Fundo Nacional de Desenvolvimento da Educação
Fundo Nacional de Desenvolvimento da Educação

 

 

O Fundo Nacional de Desenvolvimento da Educação (FNDE) deve devolver a plantadores de cana de Sergipe 99% dos valores arrecadados indevidamente a título de contribuição para o salário-educação. A decisão é da Segunda Turma do Superior Tribunal de Justiça (STJ).

 

 

Em ação da Associação dos Plantadores de Cana de Sergipe, na qual foi declarada a inexigibilidade do tributo, a União foi condenada pelo Tribunal Regional Federal da 5ª Região (TRF5) a arcar sozinha com a restituição dos valores arrecadados indevidamente.

 

 

Ao relatar o recurso em que a associação pedia a condenação solidária do FNDE, a ministra Assusete Magalhães afirmou que, embora a contribuição seja arrecadada pela Receita Federal, que fica com um 1% do montante, 99% dos recursos vão para aquela autarquia.

 

 

 

Seguindo o voto da relatora, a Turma deu provimento ao recurso da associação para condenar o FNDE à restituição de 99% do valor arrecadado, enquanto a União deverá devolver o restante.

 

 

Pessoa física

 

 

 

A União também recorreu, alegando prescrição do prazo para ajuizamento da ação.

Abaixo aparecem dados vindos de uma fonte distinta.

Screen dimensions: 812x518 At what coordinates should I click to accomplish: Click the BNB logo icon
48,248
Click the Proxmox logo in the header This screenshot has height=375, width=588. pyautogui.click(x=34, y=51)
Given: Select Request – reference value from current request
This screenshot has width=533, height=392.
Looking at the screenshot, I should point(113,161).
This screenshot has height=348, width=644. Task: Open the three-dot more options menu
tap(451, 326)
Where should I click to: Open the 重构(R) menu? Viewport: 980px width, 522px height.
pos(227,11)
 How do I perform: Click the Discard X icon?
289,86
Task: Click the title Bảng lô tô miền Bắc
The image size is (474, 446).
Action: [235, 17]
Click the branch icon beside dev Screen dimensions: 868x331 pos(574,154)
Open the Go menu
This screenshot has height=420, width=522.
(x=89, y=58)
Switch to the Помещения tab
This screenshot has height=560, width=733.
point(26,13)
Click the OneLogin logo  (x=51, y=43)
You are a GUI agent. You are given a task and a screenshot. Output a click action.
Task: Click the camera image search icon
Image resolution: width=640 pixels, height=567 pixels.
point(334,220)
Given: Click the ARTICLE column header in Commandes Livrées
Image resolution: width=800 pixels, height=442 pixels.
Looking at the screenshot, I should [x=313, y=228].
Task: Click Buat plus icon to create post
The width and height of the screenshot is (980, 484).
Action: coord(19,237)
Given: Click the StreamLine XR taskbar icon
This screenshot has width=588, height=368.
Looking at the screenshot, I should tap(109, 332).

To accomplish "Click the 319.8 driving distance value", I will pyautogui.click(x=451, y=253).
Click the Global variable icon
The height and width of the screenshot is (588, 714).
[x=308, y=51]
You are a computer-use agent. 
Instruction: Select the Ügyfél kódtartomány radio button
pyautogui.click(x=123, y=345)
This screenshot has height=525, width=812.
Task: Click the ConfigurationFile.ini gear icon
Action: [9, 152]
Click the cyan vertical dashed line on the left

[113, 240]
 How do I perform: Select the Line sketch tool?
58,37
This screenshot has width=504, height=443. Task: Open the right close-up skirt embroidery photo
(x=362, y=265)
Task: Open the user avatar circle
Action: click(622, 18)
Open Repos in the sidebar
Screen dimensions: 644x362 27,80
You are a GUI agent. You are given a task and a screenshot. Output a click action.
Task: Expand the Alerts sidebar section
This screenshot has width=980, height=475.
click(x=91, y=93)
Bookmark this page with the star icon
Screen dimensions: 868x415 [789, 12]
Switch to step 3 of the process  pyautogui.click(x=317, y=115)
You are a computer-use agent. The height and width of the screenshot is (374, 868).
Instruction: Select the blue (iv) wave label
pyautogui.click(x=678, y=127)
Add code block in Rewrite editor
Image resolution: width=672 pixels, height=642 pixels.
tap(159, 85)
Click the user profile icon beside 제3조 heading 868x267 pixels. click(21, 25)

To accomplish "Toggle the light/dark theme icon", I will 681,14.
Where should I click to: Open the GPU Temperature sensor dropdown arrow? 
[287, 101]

Afirmou que não haveria provas de que plantadores de cana ligados à associação recolheram a contribuição do salário-educação como pessoas físicas.

 

 

A ministra Assusete Magalhães explicou que a alegação sobre provas não pode ser analisada, por impedimento da Súmula 7.

 

 

Contudo, ela lembrou que está consolidado no STJ o entendimento de que a atividade do produtor rural pessoa física – sem registro no Cadastro Nacional de Pessoa Jurídica (CNPJ) – não se enquadra no conceito de empresa para fins de incidência da contribuição ao salário-educação, prevista no artigo 212, parágrafo 5º da Constituição Federal, tendo em vista a falta de previsão específica no artigo 15 da Lei 9.424/96, semelhante ao artigo 25 da Lei 8.212/91, que trata da contribuição previdenciária devida pelo empregador rural pessoa física.

 

 

O recurso da União foi provido na parte relativa à prescrição. A ministra destacou que, conforme decisão do Supremo Tribunal Federal, para as ações ajuizadas a partir de 9 de junho de 2005, o prazo prescricional relativo aos tributos sujeitos a lançamento por homologação é de cinco anos, contados do pagamento antecipado previsto no artigo 150, parágrafo 1º, do Código Tributário Nacional (CTN).

 

 

 

No caso julgado, a ação foi proposta em 31 de maio de 2010. Pela decisão da Turma, estão prescritas todas as parcelas anteriores aos cinco anos que antecedem a data de ajuizamento da ação.